■ Goal 1: Summarize the passage below about David J. Staley in two sentences.
■ Goal 2: Continue the guest profile of David J. Staley below, starting after its final sentence.

■ Quoted passage:
[Begin]

Dr. Staley draws on his deep experience as a writer, designer, educator, and public intellectual, offering a compelling look at how speculative design can unlock bold innovation. His work bridges the disciplines of history and design at The Ohio State University, and his award-winning futures writing brings a rare clarity to complexity.
Whether you’re in service design, education, or simply curious about where the world is headed, this conversation is a must-listen.
About Our Guest
David J. Staley is Associate Professor of History and (by courtesy) Design at The Ohio State University. He is the author of Alternative Universities: Speculative Design for Innovation in Higher Education, Visionary Histories, and co-author of Knowledge Towns: Colleges and Universities as Talent Magnets. He serves as president of Columbus Futurists, hosts the Voices of Excellence podcast, and writes the “Next” futures column for Columbus Underground—earning him the 2022 Best Freelance Writer award from the Ohio Society of Professional Journalists.

[End]

■ Data section:
[Begin]

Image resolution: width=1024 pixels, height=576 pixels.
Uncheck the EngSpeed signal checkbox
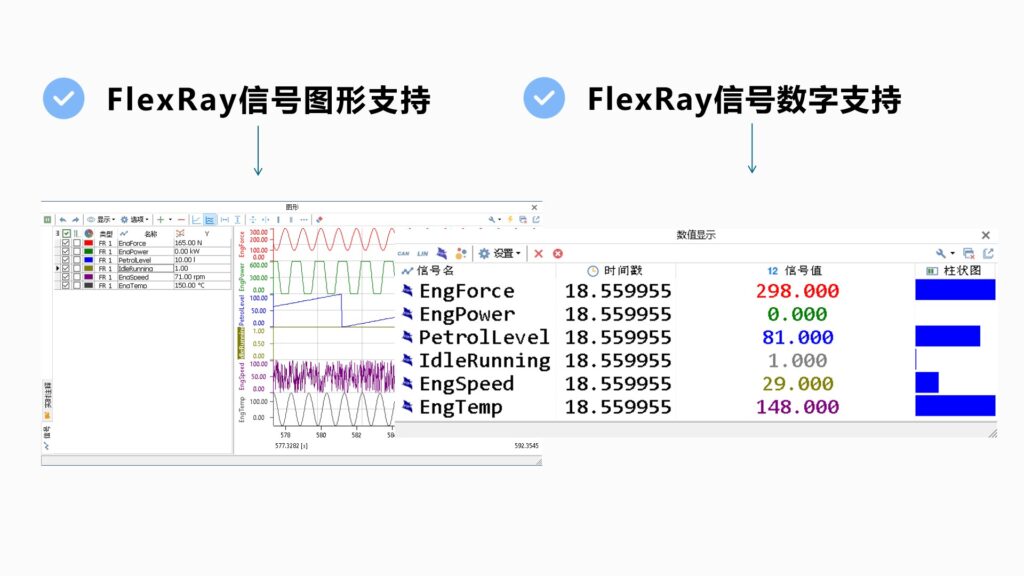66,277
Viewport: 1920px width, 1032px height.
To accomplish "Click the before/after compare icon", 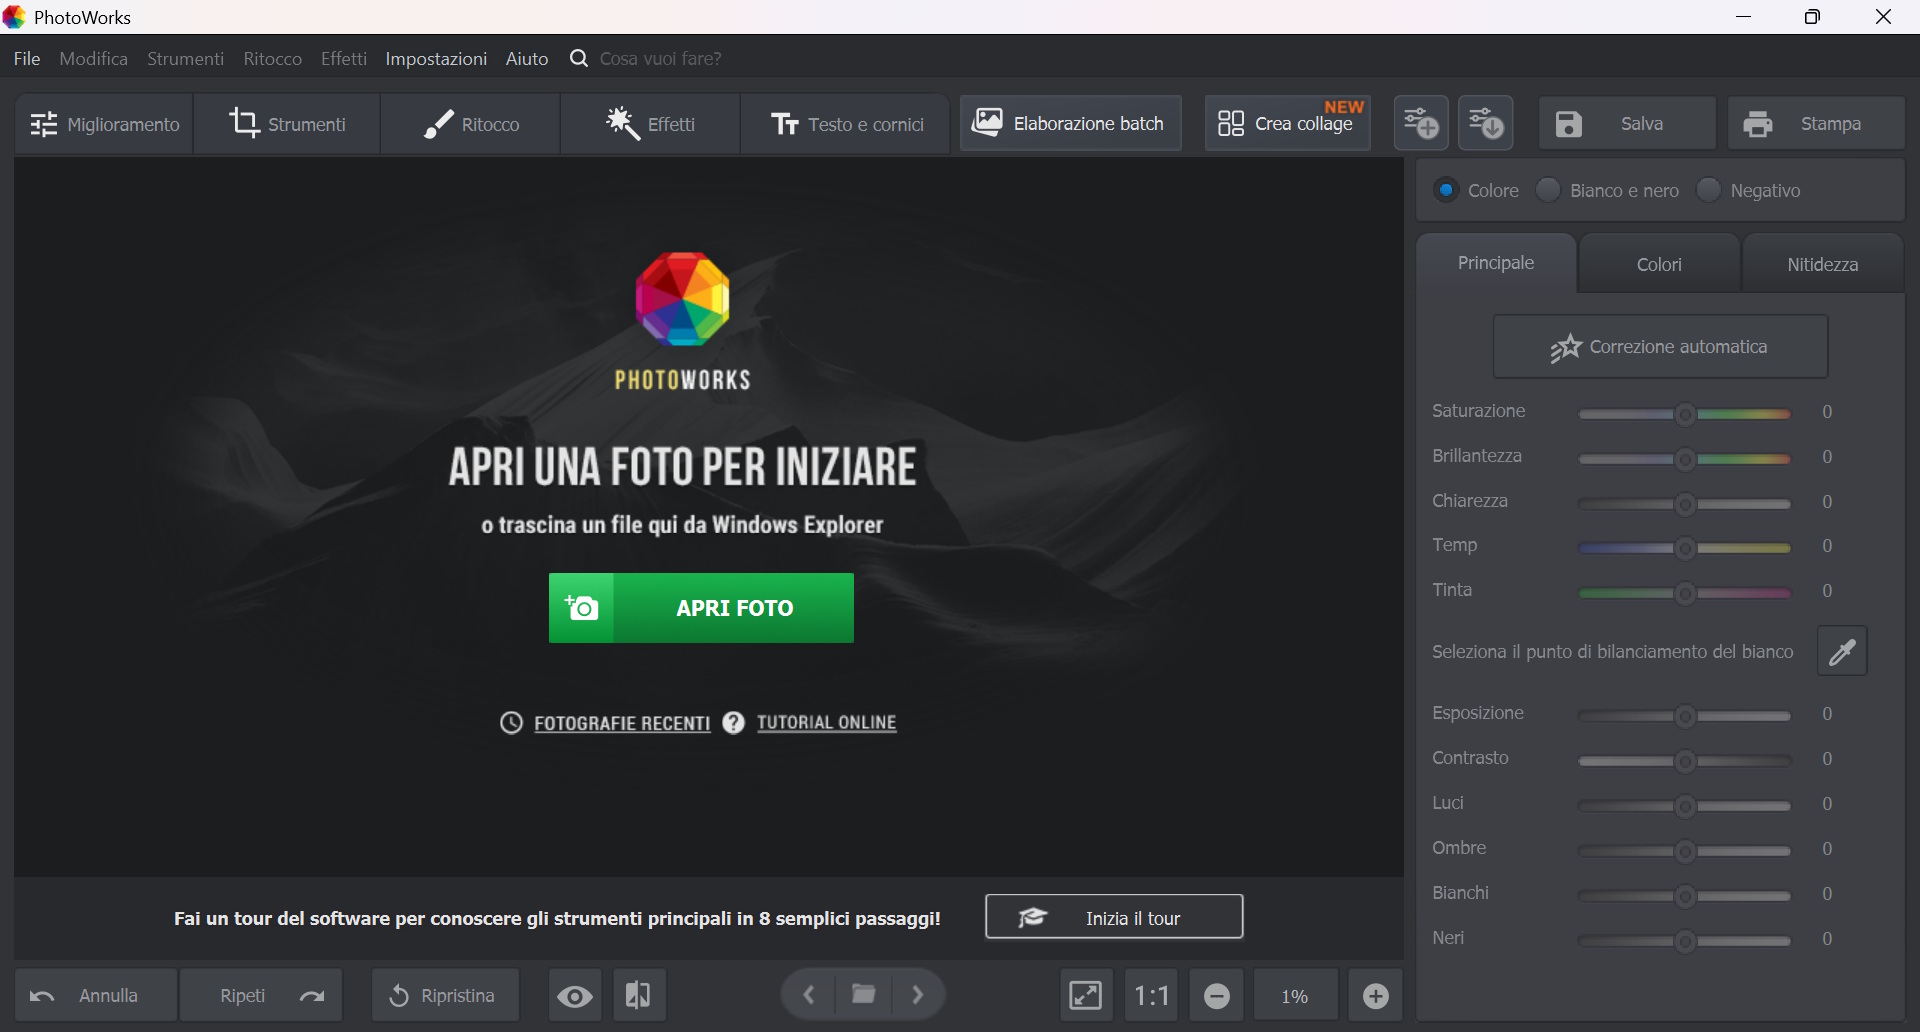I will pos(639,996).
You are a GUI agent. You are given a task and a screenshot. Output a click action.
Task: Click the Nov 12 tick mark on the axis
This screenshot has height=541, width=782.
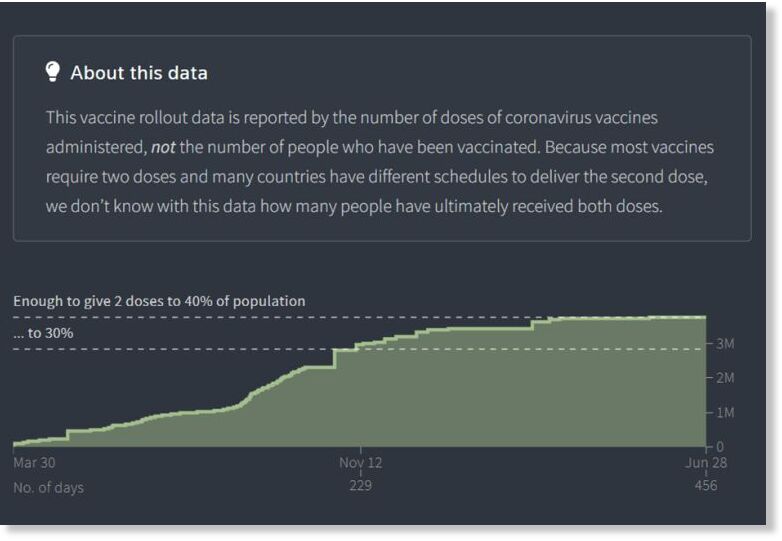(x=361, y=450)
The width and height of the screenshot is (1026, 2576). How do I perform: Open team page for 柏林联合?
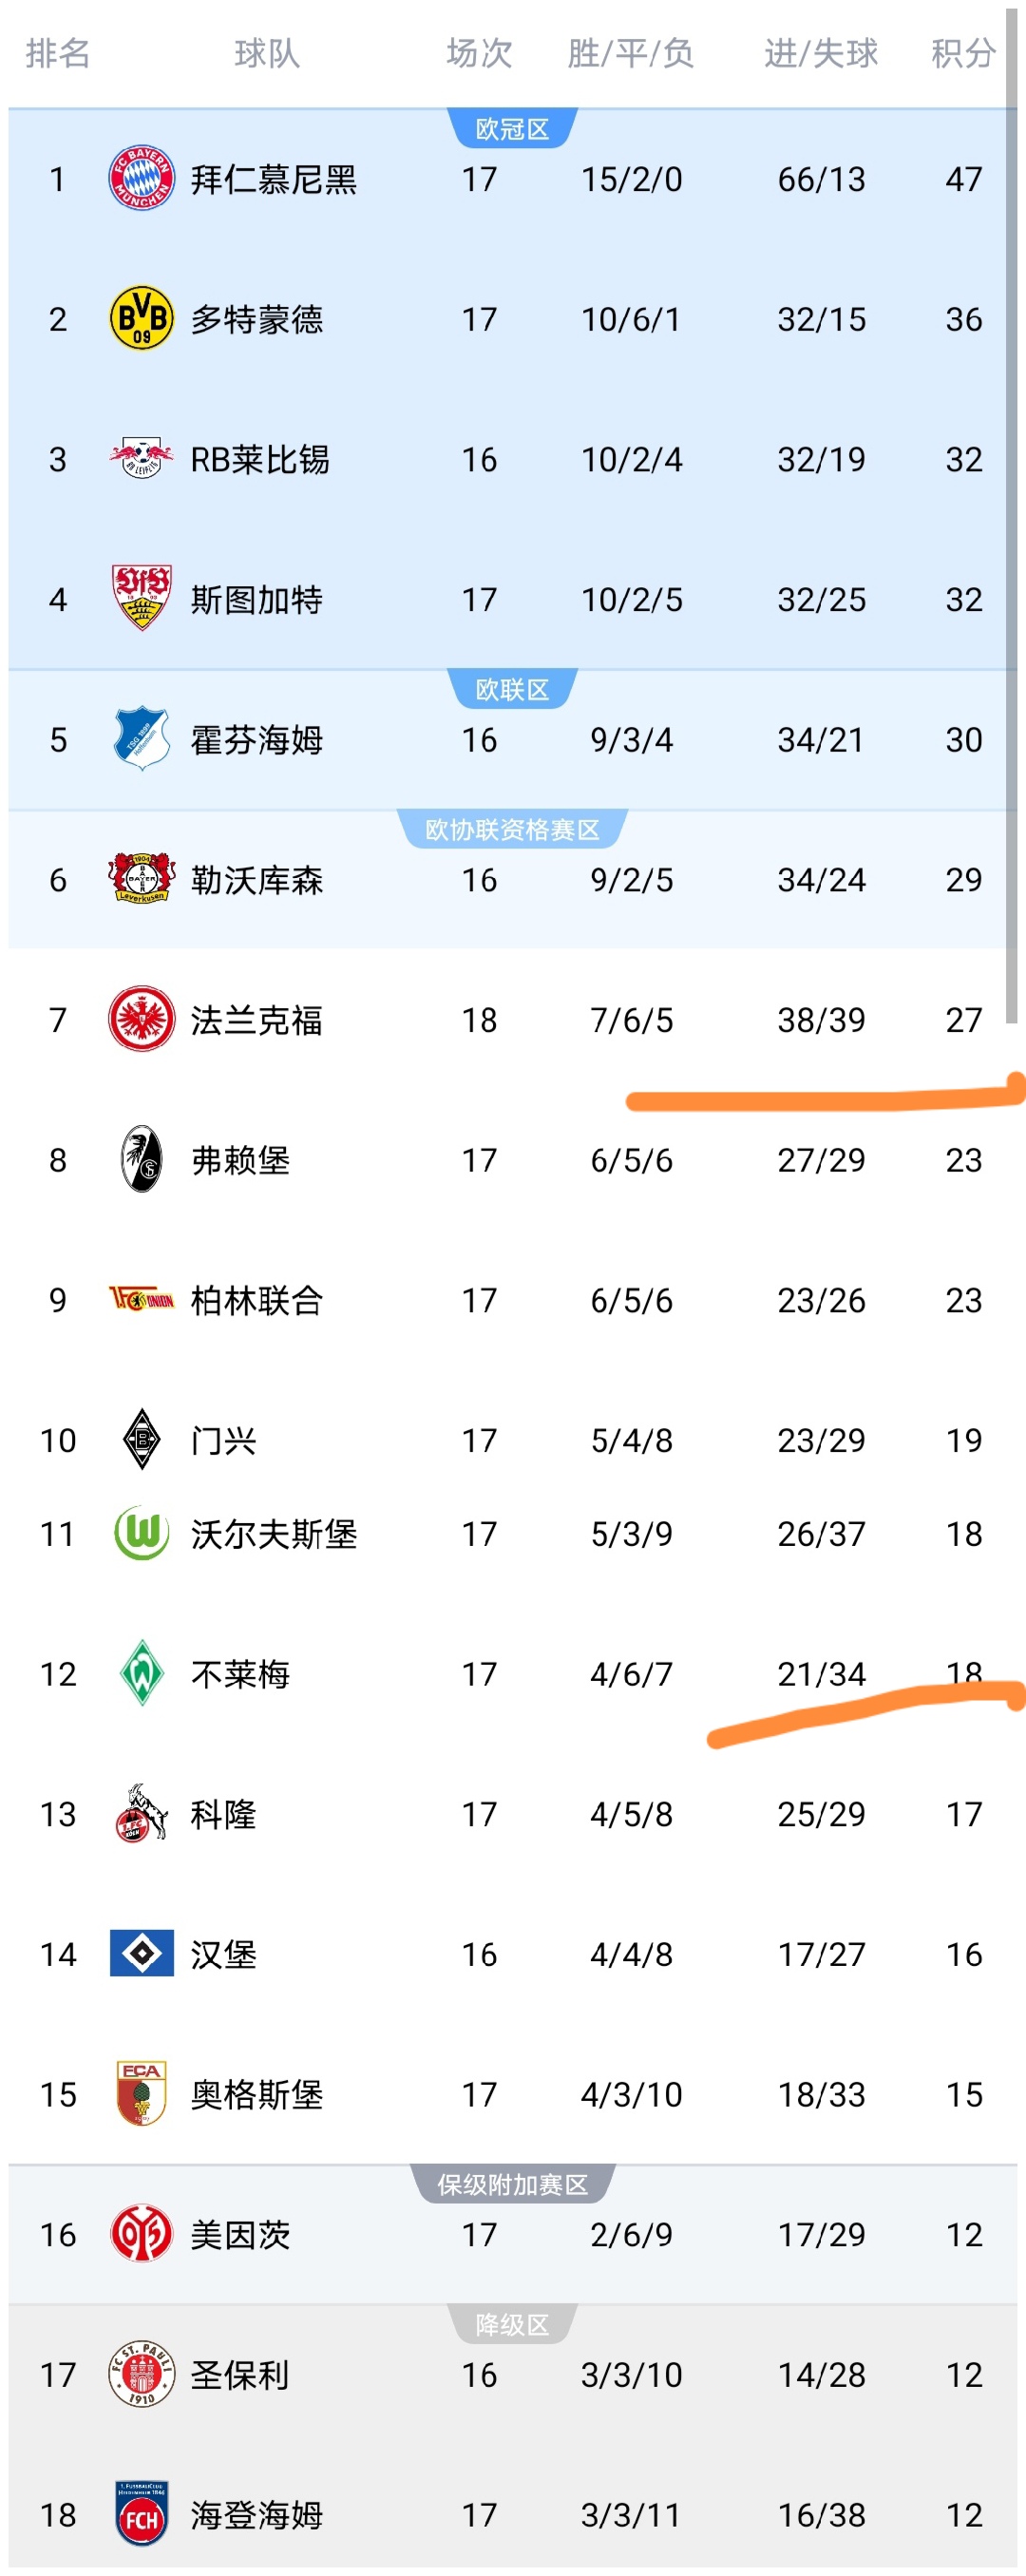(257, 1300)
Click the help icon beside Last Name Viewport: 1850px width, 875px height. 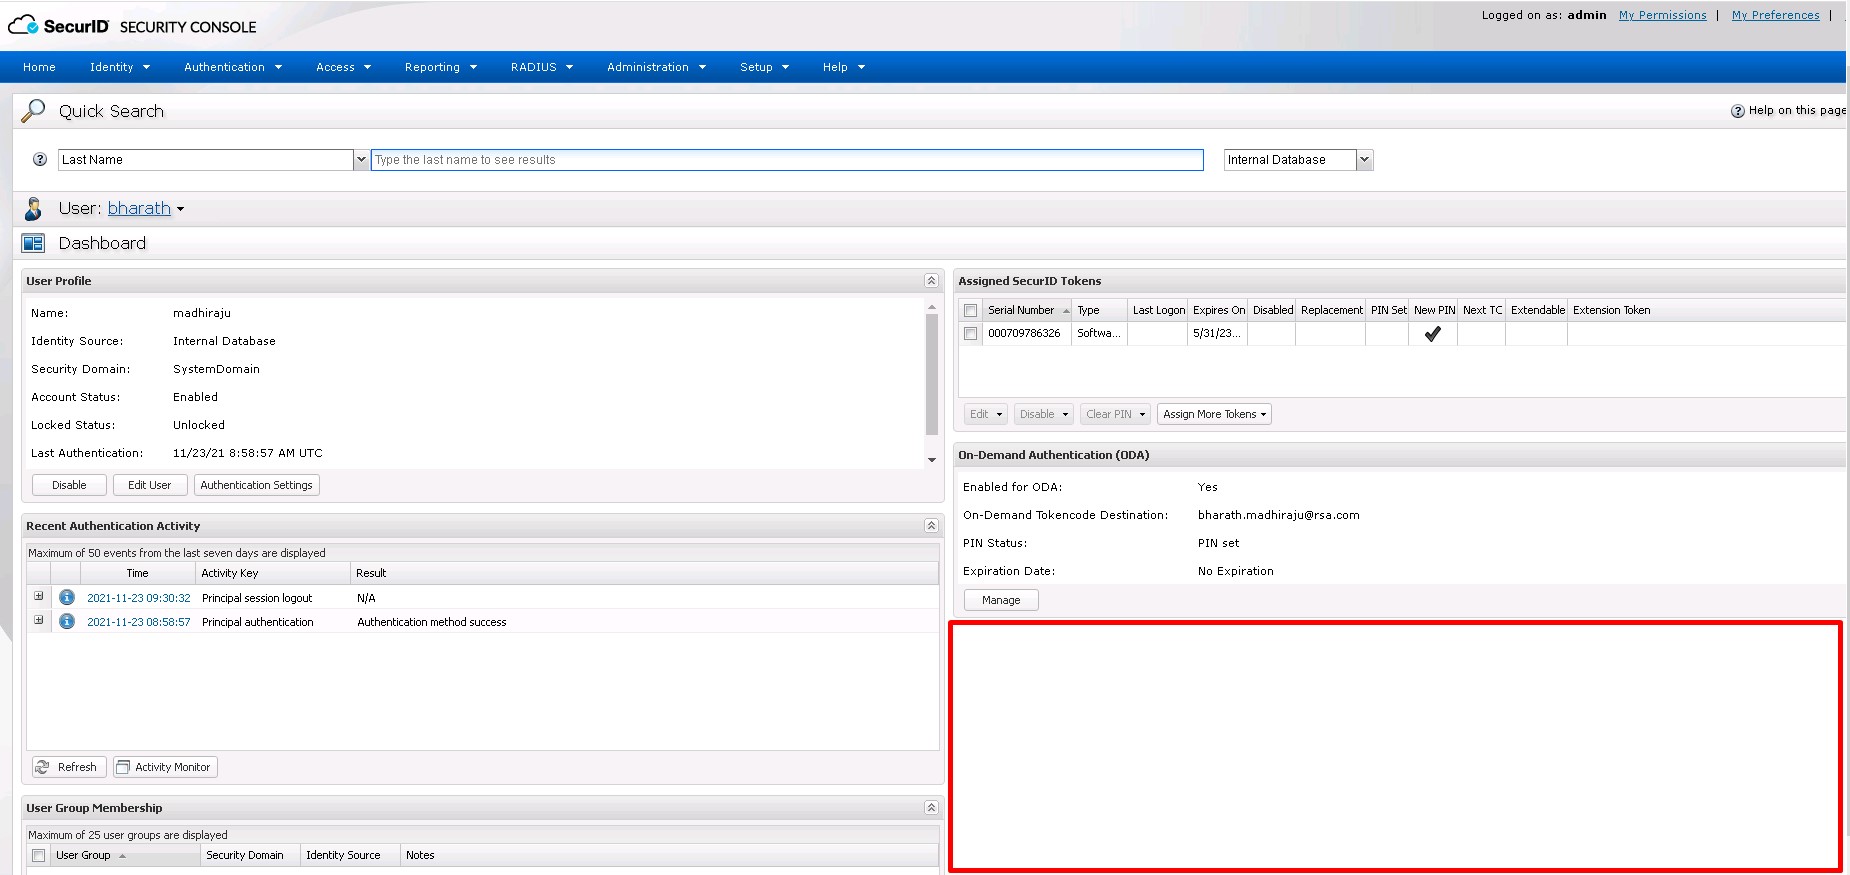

[End]

■ Expected answer 1: David J. Staley, Associate Professor of History and (by courtesy) Design at The Ohio State University, draws on his experience as a writer, designer, educator, and public intellectual to offer a look at how speculative design can unlock bold innovation. He is the author of Alternative Universities and Visionary Histories, co-author of Knowledge Towns, president of Columbus Futurists, host of the Voices of Excellence podcast, and writer of the "Next" futures column for Columbus Underground, which earned him the 2022 Best Freelance Writer award from the Ohio Society of Professional Journalists.

■ Expected answer 2:
What You’ll Learn
- What “futures thinking” actually looks like in practice
- How service designers can apply foresight to complex systems
- Why uncertainty isn’t something to avoid—but something to design into
- Practical starting points for integrating long-term thinking into your work
Hosted by Darwin Muljono
Darwin Muljono is a Senior Service Designer at Harmonic Design, where he brings systems thinking, critical realism, and design futures to tackle complex, often systemic challenges. With roots in design research and philosophy, his work draws from ecological, sociological, and political-economic perspectives, always grounded in curiosity and an urge to understand the deeper forces shaping the human experience.
On Hello Everybody, Darwin brings that same lens to conversations with thinkers, designers, and researchers, asking big questions and exploring new futures.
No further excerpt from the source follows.